On 2019/8/5 6:45 PM, Florian Weimer wrote:
What I did in the ld.so code patch was add a second pass of sorting
that ignores runtime deps, prioritizing link dependencies; this
appears to also be what prior discussion pointed towards, see more
details in that 2nd email with the actual code patch.
I wonder if it makes sense to disentangle this (desirable) functional
change from the rest (which sould be purely an optimization).
By "functional change" here, are you referring to the testing framework,
or the described ld.so destructor behavior I described above?
The destructor behavior.

Well, I'm definitely not suggesting adding the two-pass sorting described
above with the current sorting algorithm (even if it should be relatively
straightforward to do so)

The entire #17645 issue is due to the current algorithm becoming prohibitively
slow in certain pathological cases.

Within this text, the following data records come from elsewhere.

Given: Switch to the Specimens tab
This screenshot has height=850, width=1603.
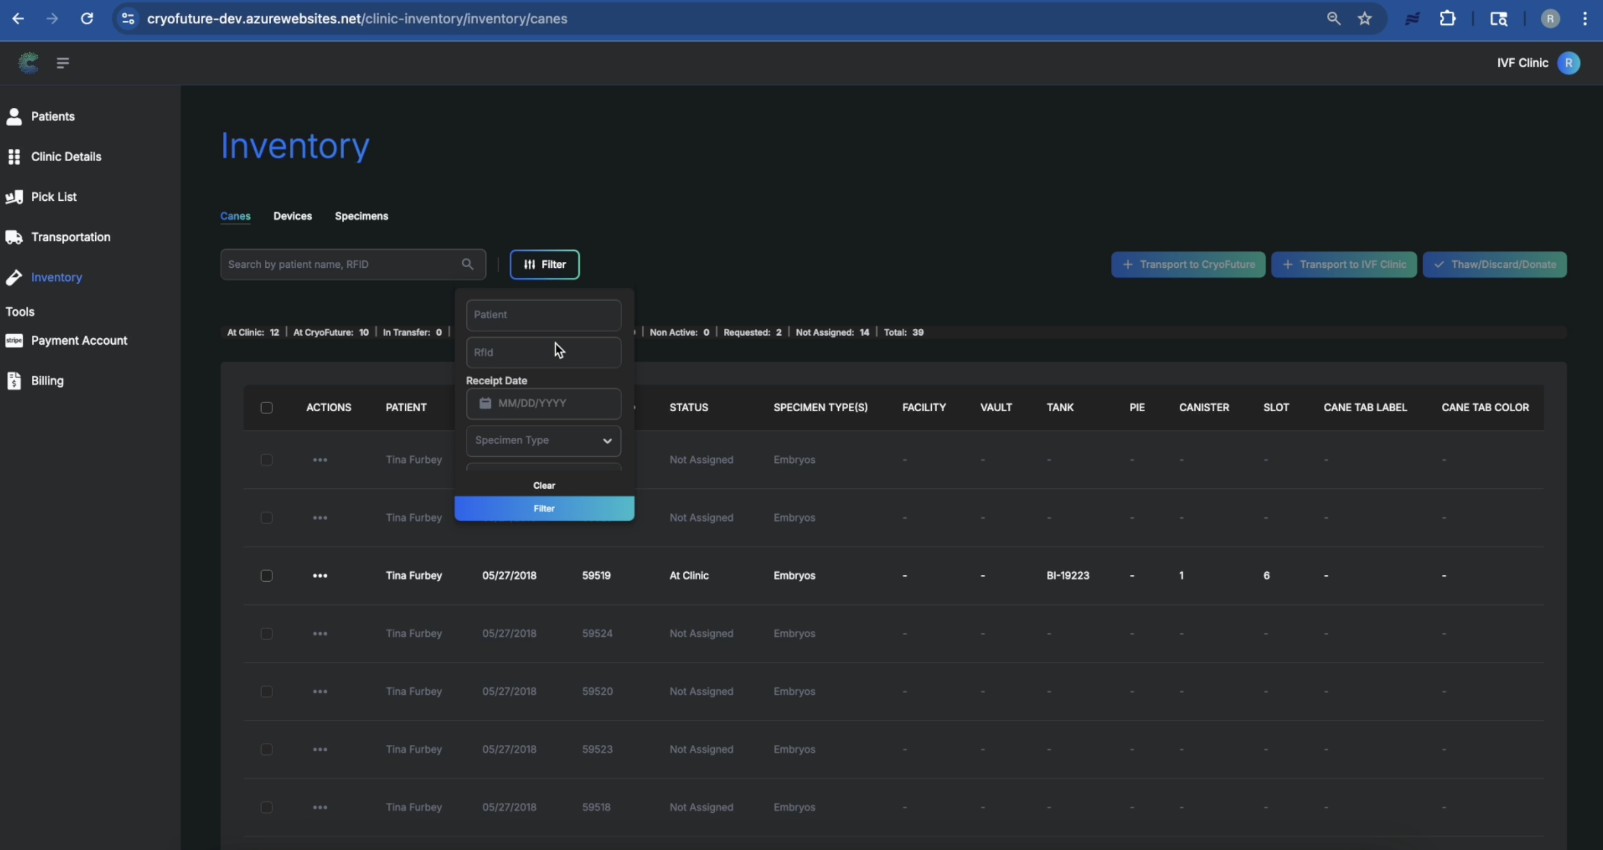Looking at the screenshot, I should pyautogui.click(x=362, y=216).
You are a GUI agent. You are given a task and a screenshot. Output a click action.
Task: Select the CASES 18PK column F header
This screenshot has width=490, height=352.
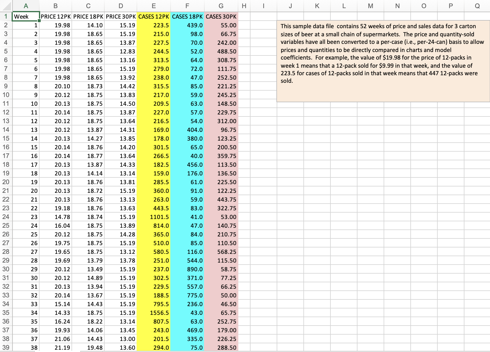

Trying to fix the destructor behavior that
way without replacing the current sorting algorithm will greatly exacerbate
the performance problem.

Is it even necessary to re-sort on dlclose?  Is the original dependency
order available somewhere?  Then we could make it explicit that the
destructor order is the reverse of the constructor order (for the
objects unloaded).  Or is there a corner case which causes an expected
divergence?
Dynamic loaded objects could add more relocation dependencies, and
thus augment the dependency relations (by adding more constraints), so
a final sort should still be required.
Yes, these dynamically added relocation dependencies could mean that
fewer objects than had been loaded by the dlopen can be freed with
dlclose.  But if we disregard those relocation dependencies for
destructor order sorting, wouldn't be the sorted result equivalent to
the constructor order?

Relocation dependencies are not completely disregarded during destruction,
just that they're prioritized lower than static link dependencies (when
dependence cycles cause ambiguity in determining a single ordering), hence
the two passes of sorting. Besides that, dlopen'ed but not dlclose'd objects
also need to be processed along, so any existing already-computed ordering
is probably not enough in the general case.